Josl_Österreich_Kerstin Musl

Österreichische Kasnudeln und Kaiserschmarrn im JOSL

Veröffentlicht am Veröffentlicht in Food
Zuerst erschienen auf: www.mitvergnuegen.com | Datum: 31.07.2017

Das JOSL ist ein kleines Bistro, das Abends mit der abgehängten Decke und der indirekten Beleuchtung sicher auch als Restaurant durchgehen kann. Beim Betreten des Bistros werden wir gleich mit einem freundlichen „Griaß eich“ begrüßt und fühlen uns sofort wie in Omas Stube. Der Kärtner Florian trägt einen Hut und steckt mit seinem Lächeln an. Am 1. April 2017 wurde das JOSL eröffnet (kein Scherz!) und serviert seitdem leckere südalpenländische Spezialitäten. Die Kärntner Kasnudel ist der große Star auf der Speisekarte. Gekocht wird sie von dem Berliner Patrick, unterstützt wird er von seinem Vater, dem ehemaligen Chefkoch im KaDeWe. Florian serviert die Speisen.

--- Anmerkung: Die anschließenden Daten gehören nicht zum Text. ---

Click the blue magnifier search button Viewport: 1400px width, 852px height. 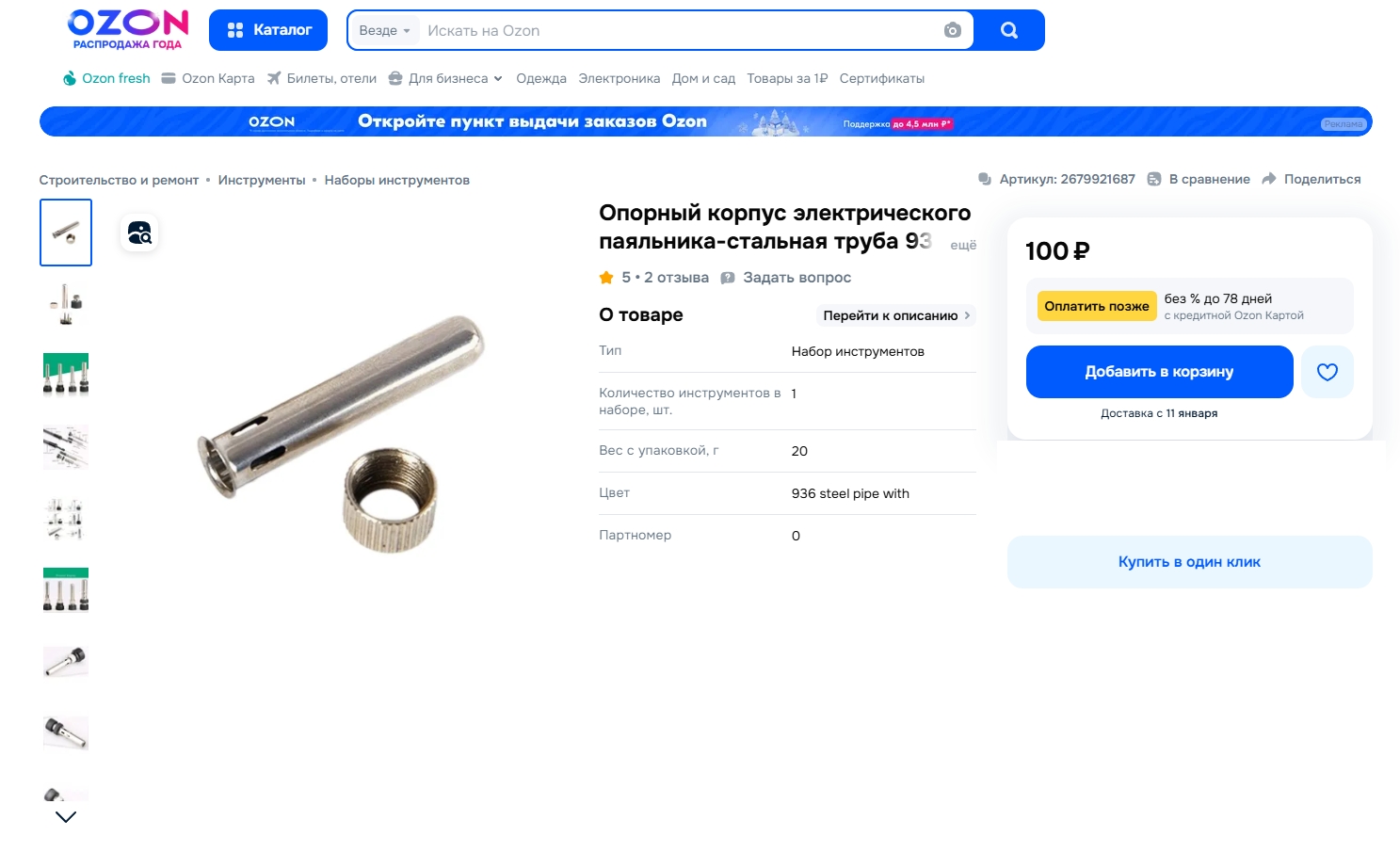(x=1008, y=30)
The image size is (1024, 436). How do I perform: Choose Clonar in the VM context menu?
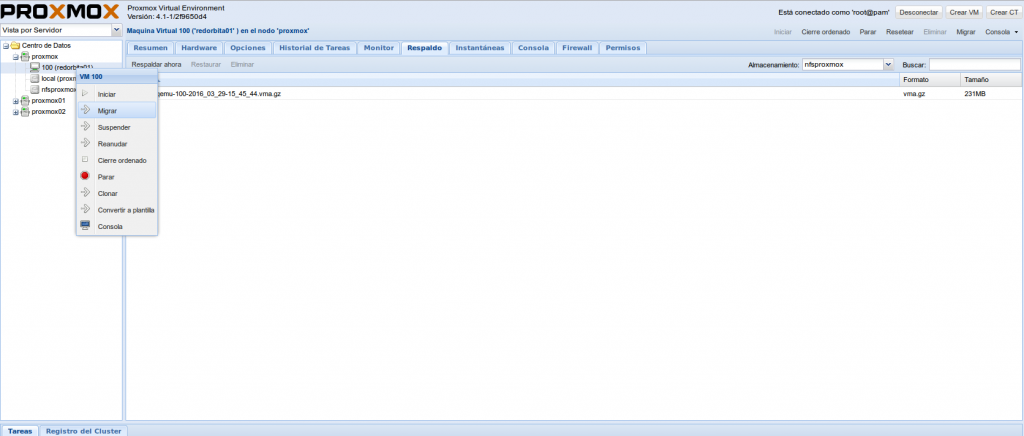pyautogui.click(x=108, y=193)
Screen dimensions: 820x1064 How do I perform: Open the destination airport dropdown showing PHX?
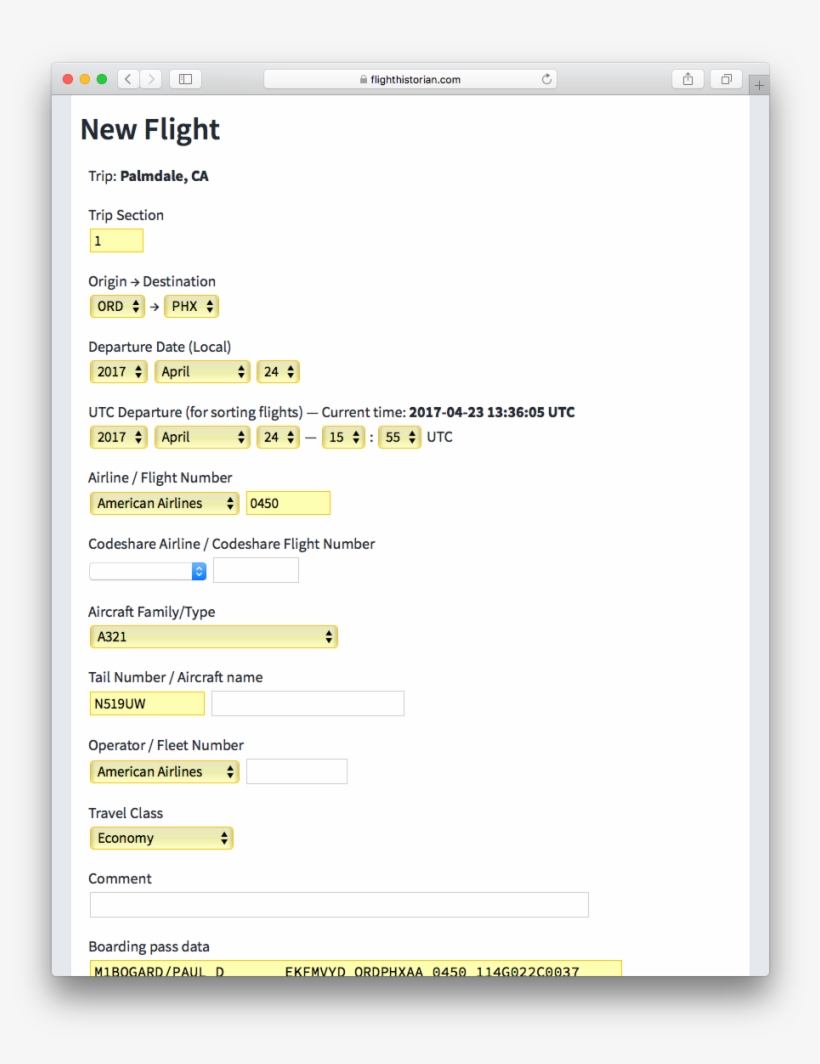coord(191,306)
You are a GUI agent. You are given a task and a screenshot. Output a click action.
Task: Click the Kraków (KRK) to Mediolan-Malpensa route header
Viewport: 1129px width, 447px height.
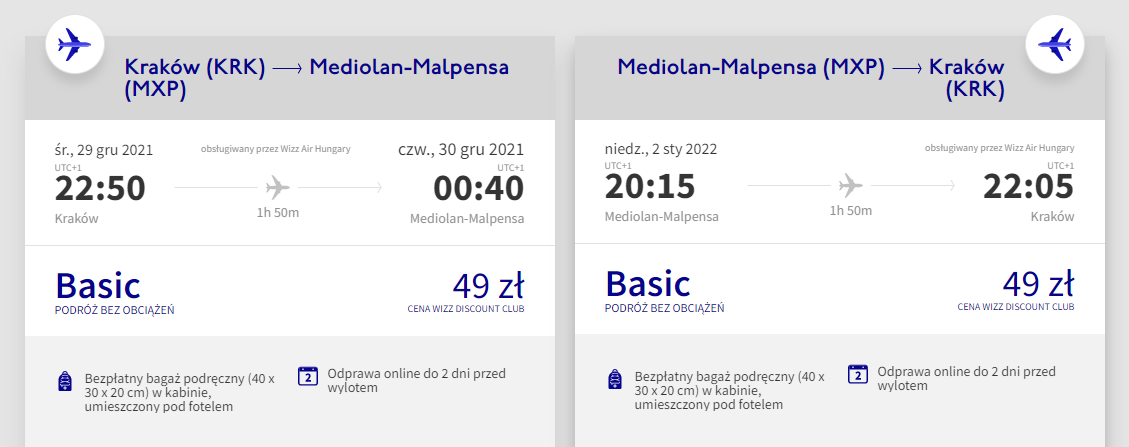316,78
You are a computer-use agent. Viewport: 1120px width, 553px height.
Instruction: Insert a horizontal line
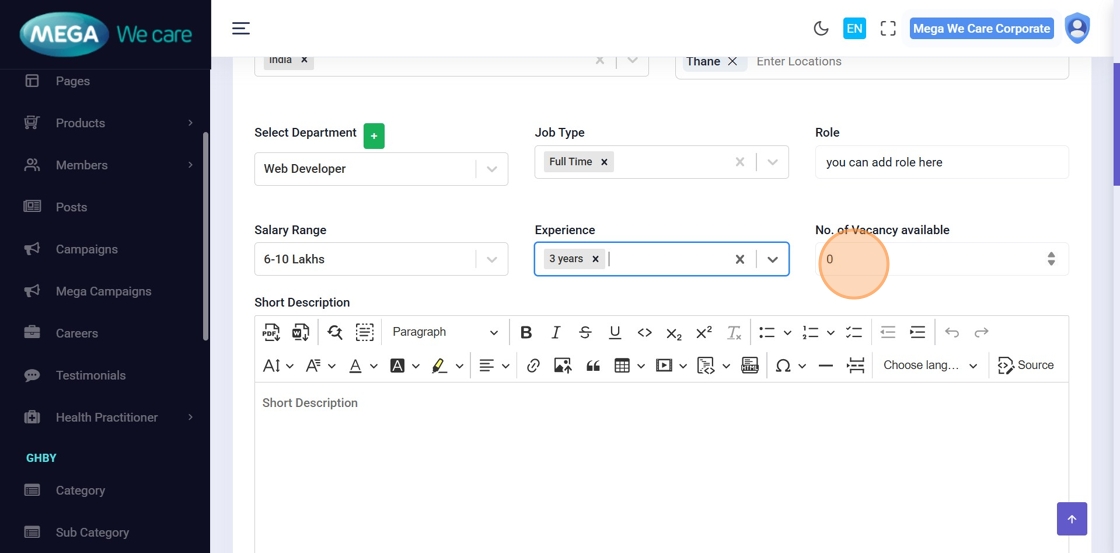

Wir entscheiden uns für den Fensterplatz und machen es uns gemütlich. Das fällt hier eindeutig nicht schwer. Auf der Fensterbank zu meiner Rechten stehen Kerzen, Pflanzen und ein Spielstandzähler, der mich an lange „Schnapsen“-Spielabende in Österreich erinnert.

Wir bestellen uns einen Almdudler, den echten aus Österreich. Als Vorspeise gibt es einen „Falschen Schneck“. In einem kleinen Glas serviert, mit viel Petersilie als Deko, verstecken sich darunter kleine, feste Hühnermägen. Hört sich super ekelig an, schmeckt aber tatsächlich richtig lecker. Die würzige Marinade schmeichelt sich um das kleine feste Fleisch, dazu gibt es Schwarzbrot.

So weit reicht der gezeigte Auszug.